I have found that an ordinary moment/day/evening can transform into tradition with a purposeful declaration that it is special and the intent that it will occur again under similar circumstances.
I am a believer in the power of traditions and ritual as I have come to understand that many of my treasured childhood memories are cemented in traditions.
Vivid memories of making food together for Thanksgiving (especially my grandmother’s jello salad), brisk icy weather as we scurried late for Christmas Eve Mass, pounding out pork for Tonkatsu and eating it straight from the pan before it ever reached the table for family dinner. I have learned over the years how important it is for me to continue loved traditions and rituals from my childhood and establish new ones for my own family.
They become the heartbeat of our families.

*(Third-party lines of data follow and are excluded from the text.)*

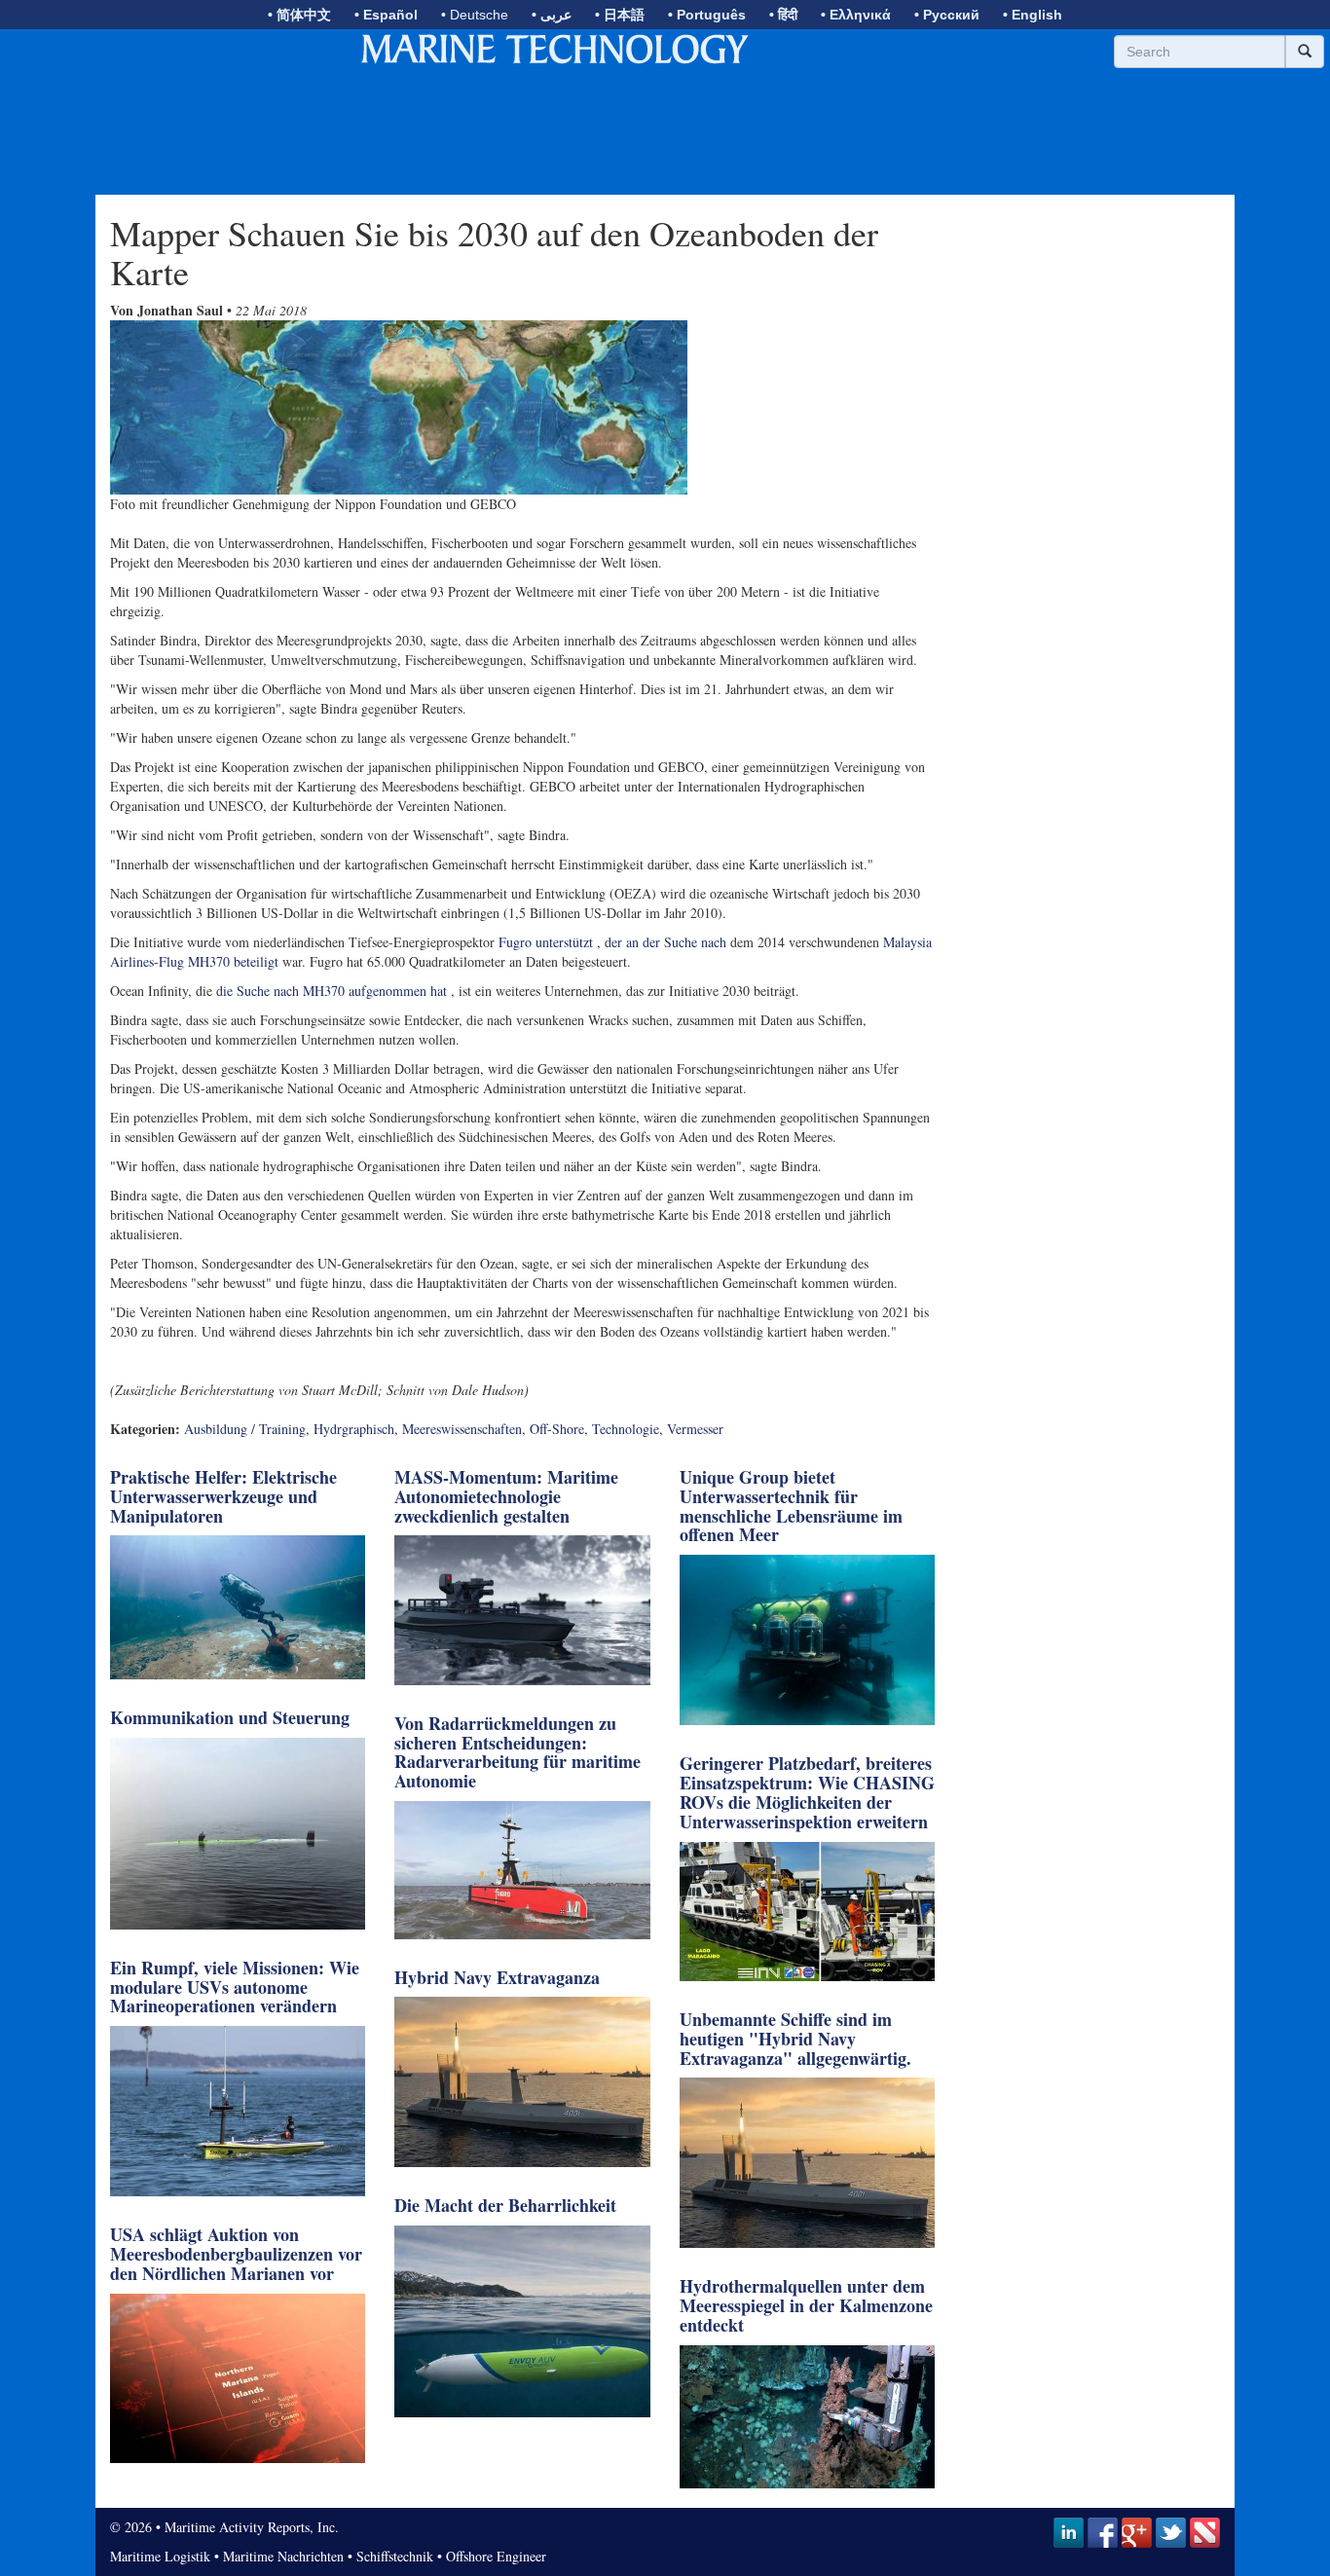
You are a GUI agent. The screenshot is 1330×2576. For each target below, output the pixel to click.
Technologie (625, 1428)
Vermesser (695, 1428)
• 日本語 (620, 14)
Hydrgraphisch (354, 1428)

After getting married, Kyle and I discussed traditions that we would carry with us as we grew our own family. I remember sitting with him in the car outside of a dominos parking lot waiting for some friends to get home so we could all hang out together. It became increasingly apparent to me how important my family traditions were to reenact even as an adult. It felt necessary to have jello salad and sweet potato casserole at every Thanksgiving. I was emphatic that we hear the story of the birth of Jesus and sing Christmas hymns on Christmas eve (either at Mass or within the walls of our own home). Family dinners (even the ones where everyone was screaming) and gathering on the couch for a movie were the small ordinary ways that my family was knit together and it felt important to continue these moments within the walls of my own home.
For many years, I have observed the traditions of others and admired the many ways in which families make life special. Mental notes were made and a sense of purpose was has developed as I seek to add traditions that will create the framework of my children’s memories. Nothing too fussy or elaborate, but rather a focus on simple and purposeful ways we can make our days special.

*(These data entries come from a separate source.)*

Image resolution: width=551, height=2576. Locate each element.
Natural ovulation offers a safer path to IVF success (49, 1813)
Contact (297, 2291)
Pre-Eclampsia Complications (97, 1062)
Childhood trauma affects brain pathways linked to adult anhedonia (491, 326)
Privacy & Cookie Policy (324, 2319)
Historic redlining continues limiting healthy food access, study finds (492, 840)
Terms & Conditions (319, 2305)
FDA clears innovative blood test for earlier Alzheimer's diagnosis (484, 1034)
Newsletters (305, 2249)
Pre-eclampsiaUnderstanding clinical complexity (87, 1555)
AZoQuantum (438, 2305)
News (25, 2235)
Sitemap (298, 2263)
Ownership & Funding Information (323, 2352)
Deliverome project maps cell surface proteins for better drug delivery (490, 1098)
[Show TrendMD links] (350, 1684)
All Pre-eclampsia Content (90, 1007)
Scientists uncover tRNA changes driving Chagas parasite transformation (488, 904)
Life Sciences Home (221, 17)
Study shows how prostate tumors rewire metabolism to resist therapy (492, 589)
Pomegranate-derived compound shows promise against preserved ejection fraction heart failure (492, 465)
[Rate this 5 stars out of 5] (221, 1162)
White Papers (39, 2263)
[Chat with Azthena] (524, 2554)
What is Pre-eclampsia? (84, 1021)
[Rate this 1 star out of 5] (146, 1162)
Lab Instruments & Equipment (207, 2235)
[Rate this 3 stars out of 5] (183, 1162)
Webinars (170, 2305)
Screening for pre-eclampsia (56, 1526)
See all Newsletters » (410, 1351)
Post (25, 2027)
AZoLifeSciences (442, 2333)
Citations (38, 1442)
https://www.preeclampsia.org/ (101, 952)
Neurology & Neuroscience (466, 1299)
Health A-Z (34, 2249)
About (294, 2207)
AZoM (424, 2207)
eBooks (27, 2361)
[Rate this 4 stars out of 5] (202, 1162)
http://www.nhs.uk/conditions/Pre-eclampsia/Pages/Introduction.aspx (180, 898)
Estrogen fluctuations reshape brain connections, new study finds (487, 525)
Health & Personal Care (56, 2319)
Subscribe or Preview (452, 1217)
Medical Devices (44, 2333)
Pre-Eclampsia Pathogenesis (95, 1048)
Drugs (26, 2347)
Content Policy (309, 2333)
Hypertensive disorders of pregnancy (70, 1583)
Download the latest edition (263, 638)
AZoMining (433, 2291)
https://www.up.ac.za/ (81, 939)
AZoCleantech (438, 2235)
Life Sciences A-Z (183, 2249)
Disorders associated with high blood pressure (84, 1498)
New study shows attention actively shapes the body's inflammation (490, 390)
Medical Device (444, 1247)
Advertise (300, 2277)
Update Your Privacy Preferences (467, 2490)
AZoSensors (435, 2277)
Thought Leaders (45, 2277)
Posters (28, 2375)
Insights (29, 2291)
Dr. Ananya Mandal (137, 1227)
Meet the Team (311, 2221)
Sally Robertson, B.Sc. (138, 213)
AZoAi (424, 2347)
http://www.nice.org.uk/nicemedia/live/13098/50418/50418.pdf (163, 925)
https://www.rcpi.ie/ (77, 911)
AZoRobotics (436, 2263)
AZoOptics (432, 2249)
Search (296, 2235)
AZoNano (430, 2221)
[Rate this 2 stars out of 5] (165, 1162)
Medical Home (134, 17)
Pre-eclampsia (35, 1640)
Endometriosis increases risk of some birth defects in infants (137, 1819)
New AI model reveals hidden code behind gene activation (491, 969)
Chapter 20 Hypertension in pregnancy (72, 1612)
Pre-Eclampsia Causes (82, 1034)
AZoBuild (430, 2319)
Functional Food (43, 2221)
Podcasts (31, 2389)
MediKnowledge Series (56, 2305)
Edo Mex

After observing Stephanie Nielsen’s back to school feast for many years, we held our own little feast this year.
We had a simple dinner with homemade cake and ice-cream for dessert and talked about a scripture we wanted to focus on as a family for the new school year.
“And moreover, I would desire that ye should consider on the blessed and happy state of those that keep the commandments of God. For behold, they are blessed in all things, both temporal and spiritual; and if they hold out faithful to the end they are received into heaven, that thereby they may dwell with God in a state of never-ending happiness. O remember, remember that these things are true; for the Lord God hath spoken it.” – Mosiah 2:41
We discussed what that scripture meant as we ate. Being in the thick of raising a 5-year-old, much of the discussion was centered around how we are happiest when we make good choices, like listening to mom and dad and being kind to our friends and brother. He seemed to be a little more receptive to the concept with the promise of chocolate cake at the end of the evening.

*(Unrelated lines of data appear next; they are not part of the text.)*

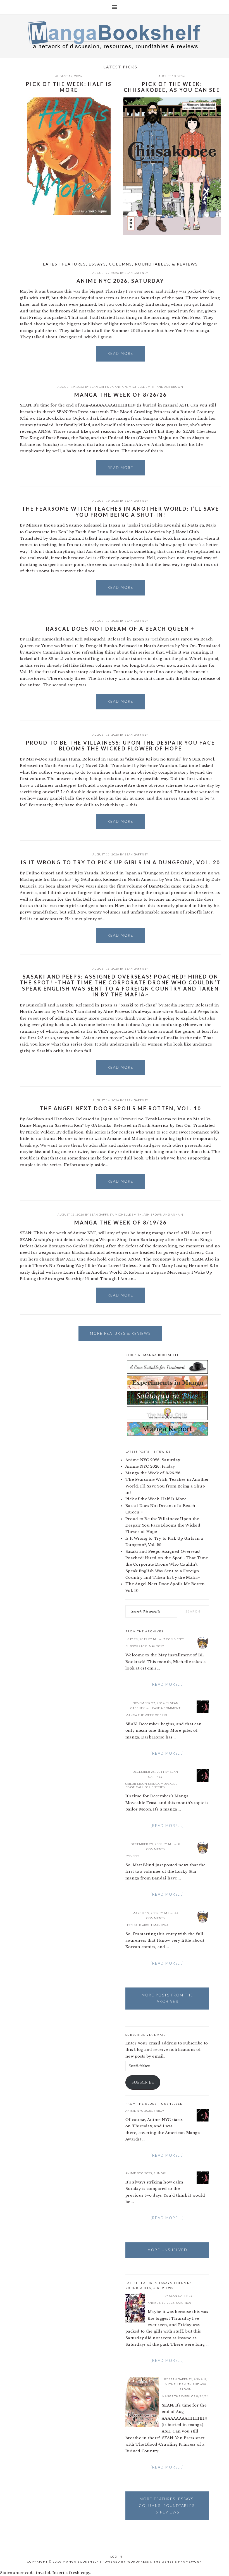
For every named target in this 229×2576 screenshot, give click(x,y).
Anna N (121, 386)
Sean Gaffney (136, 272)
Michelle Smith (142, 386)
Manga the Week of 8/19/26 (120, 1222)
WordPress (138, 2561)
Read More (120, 353)
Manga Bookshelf (114, 34)
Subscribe (143, 2082)
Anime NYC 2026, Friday (150, 1466)
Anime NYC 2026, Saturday (120, 281)
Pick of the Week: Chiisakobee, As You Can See (172, 87)
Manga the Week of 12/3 (146, 1715)
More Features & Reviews (120, 1333)
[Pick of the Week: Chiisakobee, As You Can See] (172, 167)
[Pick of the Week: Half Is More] (69, 157)
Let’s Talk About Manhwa (146, 1925)
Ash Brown (173, 386)
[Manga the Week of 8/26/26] (142, 2403)
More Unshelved (167, 2250)
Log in (116, 2556)
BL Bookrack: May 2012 (144, 1646)
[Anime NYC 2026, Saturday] (135, 2308)
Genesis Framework (182, 2561)
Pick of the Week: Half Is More (69, 87)
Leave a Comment (165, 1708)
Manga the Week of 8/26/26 (120, 395)
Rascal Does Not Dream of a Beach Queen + (120, 629)
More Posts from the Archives (167, 1998)
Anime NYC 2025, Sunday (145, 2173)
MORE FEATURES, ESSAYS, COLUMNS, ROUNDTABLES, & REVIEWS (167, 2505)
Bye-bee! (132, 1856)
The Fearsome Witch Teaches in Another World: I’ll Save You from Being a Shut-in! (120, 512)
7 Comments (174, 1639)
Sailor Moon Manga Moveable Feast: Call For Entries (151, 1785)
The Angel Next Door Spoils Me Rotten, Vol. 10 (120, 1108)
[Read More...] (167, 1684)
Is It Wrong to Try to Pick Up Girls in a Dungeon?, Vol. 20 (120, 862)
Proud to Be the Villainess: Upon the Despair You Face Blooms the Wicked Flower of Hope (120, 746)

Dress code was very informal this year (pants optional) but it felt so wonderful to set the table with flowers and write out the scripture so that Max could follow along as we recited it together. I imagine this tradition will stick around and evolve as our family grows. Perhaps one day pants will be required and no one will throw couscous. For now, my heartbeat thumbs louder creating one epic rhythm as our hearts are knit closer together with each special day.
I would love to know, what are some of your favorite traditions from childhood that you are carrying on in your own home?